The verdict came after a four-day civil trial this week and five hours of deliberation.
Ken “Dan” Rothgeb, 52, of Bedford, was hurt on May 1, 2011, while working in Norfolk Southern Corp’s yard in Waynesboro, according to Will Moody, Jr., of Portsmouth, who brought the suit along with his partner, Mike Davis.
The complaint filed in Roanoke Circuit Court said Rothgeb, a railroad employee for more than 20 years, tripped over debris in a walkway and “was seriously and permanently injured.”
Moody said Rothgeb was working a nighttime shift as a brakeman when he fell over a discarded joint bar – a piece of metal about two feet long – and landed on top of a switch stand, a piece of equipment Moody said had been unused and had been scheduled to be removed from the yard in August 2010, but had remained in place.
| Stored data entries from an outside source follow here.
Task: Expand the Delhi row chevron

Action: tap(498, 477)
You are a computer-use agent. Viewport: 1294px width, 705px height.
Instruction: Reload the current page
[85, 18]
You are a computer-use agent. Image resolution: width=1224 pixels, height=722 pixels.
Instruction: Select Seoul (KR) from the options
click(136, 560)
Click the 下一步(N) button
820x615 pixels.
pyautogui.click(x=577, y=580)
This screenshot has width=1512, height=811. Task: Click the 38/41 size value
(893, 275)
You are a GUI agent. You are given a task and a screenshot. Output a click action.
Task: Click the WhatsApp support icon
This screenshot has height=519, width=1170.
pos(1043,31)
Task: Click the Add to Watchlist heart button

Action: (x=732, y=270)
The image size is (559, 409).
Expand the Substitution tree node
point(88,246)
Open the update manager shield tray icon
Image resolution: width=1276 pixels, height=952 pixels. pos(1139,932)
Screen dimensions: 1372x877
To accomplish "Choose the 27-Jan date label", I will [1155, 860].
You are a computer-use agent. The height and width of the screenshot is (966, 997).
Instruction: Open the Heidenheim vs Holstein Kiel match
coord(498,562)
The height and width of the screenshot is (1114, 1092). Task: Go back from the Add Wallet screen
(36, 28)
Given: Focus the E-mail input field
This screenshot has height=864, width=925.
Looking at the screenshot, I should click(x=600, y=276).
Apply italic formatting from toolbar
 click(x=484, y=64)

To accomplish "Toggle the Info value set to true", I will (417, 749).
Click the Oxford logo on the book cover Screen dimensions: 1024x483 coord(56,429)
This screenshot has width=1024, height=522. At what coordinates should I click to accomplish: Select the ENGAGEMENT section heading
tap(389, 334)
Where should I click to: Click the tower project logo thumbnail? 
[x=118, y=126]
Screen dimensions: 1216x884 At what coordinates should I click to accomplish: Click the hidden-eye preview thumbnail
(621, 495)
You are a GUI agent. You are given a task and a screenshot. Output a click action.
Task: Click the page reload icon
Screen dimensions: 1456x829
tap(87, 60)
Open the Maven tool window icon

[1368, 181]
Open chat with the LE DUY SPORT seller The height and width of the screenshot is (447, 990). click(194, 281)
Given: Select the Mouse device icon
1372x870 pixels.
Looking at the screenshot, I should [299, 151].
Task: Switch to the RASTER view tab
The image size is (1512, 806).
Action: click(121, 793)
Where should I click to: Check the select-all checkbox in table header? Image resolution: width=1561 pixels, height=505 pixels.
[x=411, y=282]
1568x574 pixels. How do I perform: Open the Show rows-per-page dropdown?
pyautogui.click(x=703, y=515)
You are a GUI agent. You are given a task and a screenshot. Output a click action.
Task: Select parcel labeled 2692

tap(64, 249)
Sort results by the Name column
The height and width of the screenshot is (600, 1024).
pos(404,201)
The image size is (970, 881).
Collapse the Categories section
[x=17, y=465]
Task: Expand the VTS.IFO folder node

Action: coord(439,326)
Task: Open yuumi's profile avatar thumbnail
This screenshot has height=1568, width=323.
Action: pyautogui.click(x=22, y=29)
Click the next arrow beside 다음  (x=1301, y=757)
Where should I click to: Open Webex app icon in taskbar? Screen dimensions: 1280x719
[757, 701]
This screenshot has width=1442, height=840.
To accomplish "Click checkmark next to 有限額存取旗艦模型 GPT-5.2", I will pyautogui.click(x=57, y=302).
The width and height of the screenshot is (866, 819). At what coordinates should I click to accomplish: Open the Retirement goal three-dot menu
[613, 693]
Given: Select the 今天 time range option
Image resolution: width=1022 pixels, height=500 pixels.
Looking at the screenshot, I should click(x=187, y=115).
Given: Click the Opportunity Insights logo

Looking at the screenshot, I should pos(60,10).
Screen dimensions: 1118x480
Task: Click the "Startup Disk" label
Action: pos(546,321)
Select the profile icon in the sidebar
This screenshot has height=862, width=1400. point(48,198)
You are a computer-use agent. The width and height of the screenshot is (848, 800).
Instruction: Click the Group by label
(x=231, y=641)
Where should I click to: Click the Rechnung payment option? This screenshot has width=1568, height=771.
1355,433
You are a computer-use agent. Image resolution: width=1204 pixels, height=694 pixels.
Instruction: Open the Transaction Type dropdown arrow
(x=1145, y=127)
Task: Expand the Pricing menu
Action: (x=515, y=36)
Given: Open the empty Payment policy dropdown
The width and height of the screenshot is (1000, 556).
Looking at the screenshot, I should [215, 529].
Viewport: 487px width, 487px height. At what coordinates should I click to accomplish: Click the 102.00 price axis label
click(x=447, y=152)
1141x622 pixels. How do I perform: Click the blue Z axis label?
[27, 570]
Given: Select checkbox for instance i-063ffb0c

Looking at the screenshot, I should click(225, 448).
He said Rothgeb broke his back in the incident.
“After several years of treatment… they couldn’t do anything about it. It cost him his career as an engineer,” Moody said. Projecting up to age 60, he said he estimated a loss of about $760,000 in Rothgeb’s past and future wages.
“Railroad walkways are narrow areas between huge equipment,” Moody said. “They have to be clear. They have to be safe.
“It’s fortunate he only hurt his back,” he added.
The suit had initially requested $4 million dollars.
This decision comes exactly two years after a February 2012 jury verdict that awarded $4.5 million to another Norfolk Southern employee who tripped on a crosstie in the field and suffered a crippling ankle injury.
Railroad workers are not covered by workers’ compensation, so accidents on the job fall under the Federal Employers Liability Act, which requires proof that negligence by the railroad caused an injury.
In 1993, a former NS signalman who injured his back was awarded $4.7 million, but that verdict was later reversed by the Virginia Supreme Court and the case was eventually settled for an undisclosed amount.
Representatives for Norfolk Southern could not be immediately reached for comment.